==== Records for this task

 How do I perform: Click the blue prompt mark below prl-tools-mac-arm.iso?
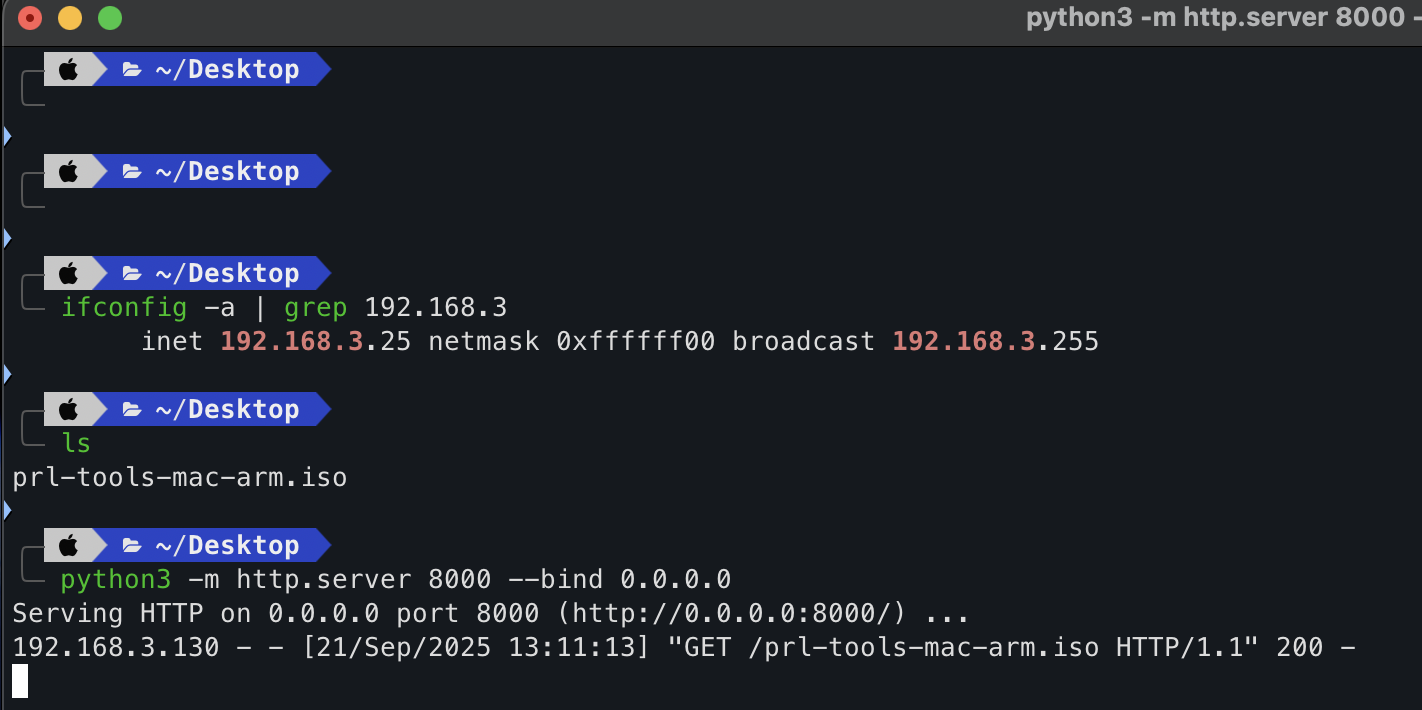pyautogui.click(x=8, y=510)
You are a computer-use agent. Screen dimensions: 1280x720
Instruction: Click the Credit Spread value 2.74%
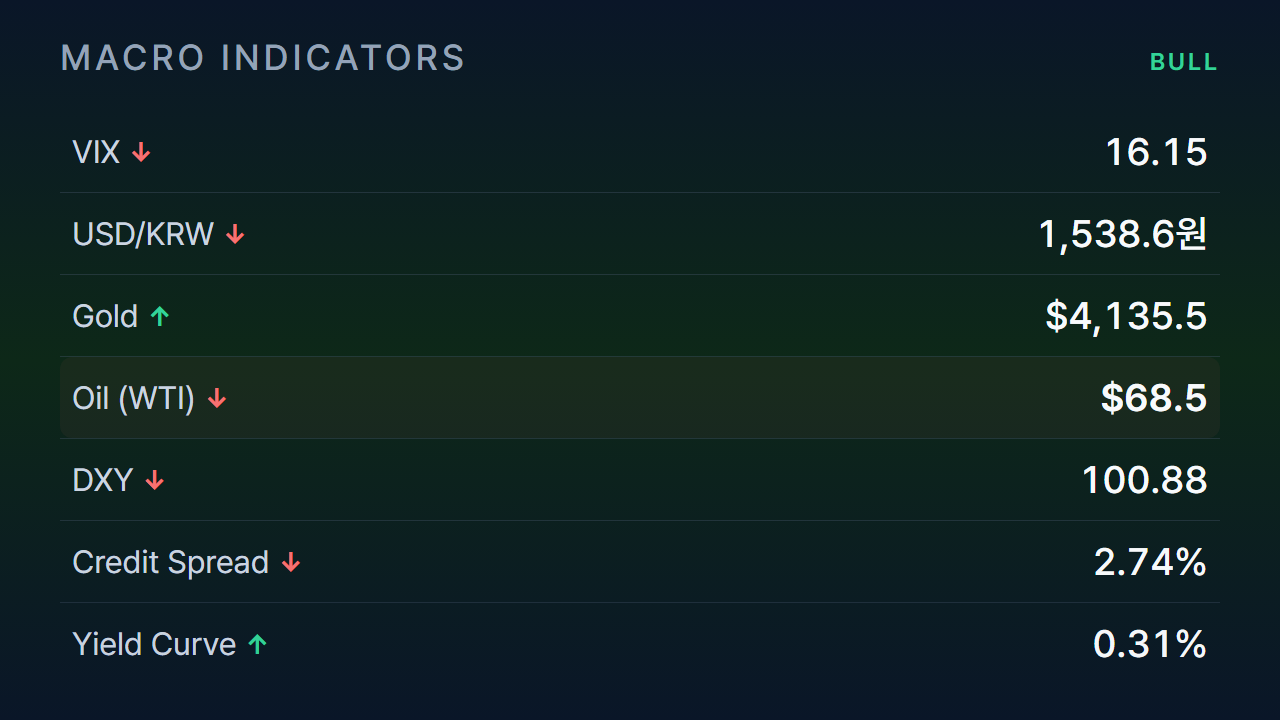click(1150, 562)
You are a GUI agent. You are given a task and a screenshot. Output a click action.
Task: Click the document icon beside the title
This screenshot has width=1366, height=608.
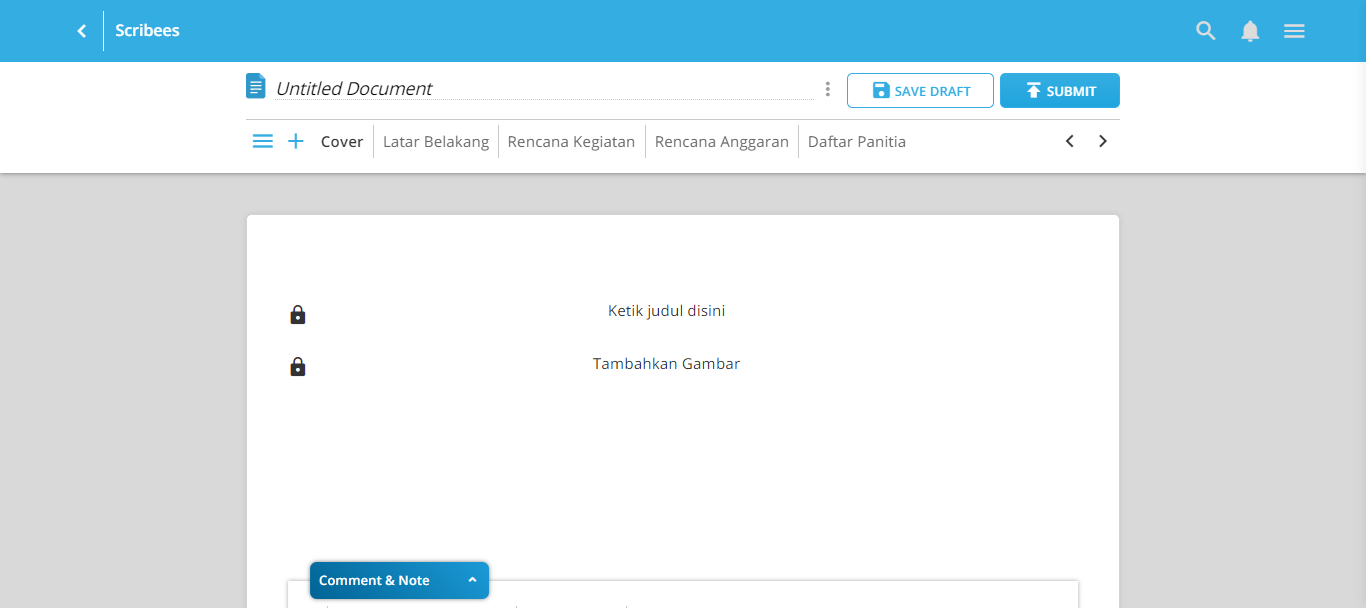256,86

========
==== Records for this task

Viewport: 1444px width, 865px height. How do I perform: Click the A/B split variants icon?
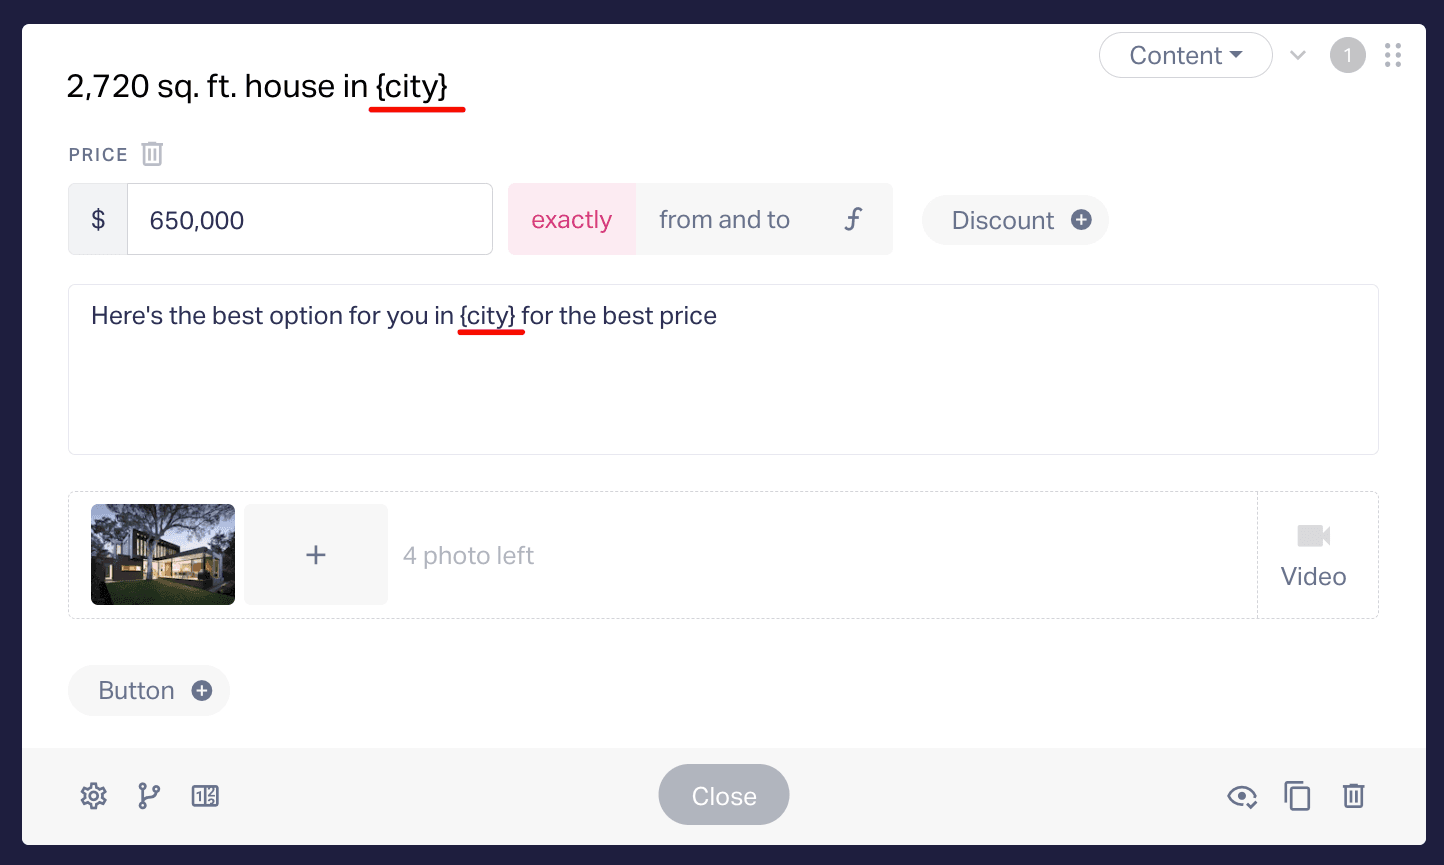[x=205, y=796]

========

### Problem statement
Please convert the lines from the one holding "Viewport: 1444px width, 865px" through the one holding "[x=205, y=796]", inclusive, into a Markdown table with the columns Row and Line. Skip blank lines and leave the pictures out.

### Response to this exercise
| Row | Line |
|---|---|
| 1 | Viewport: 1444px width, 865px height. How do I perform: Click the A/B split variants icon? |
| 2 | [x=205, y=796] |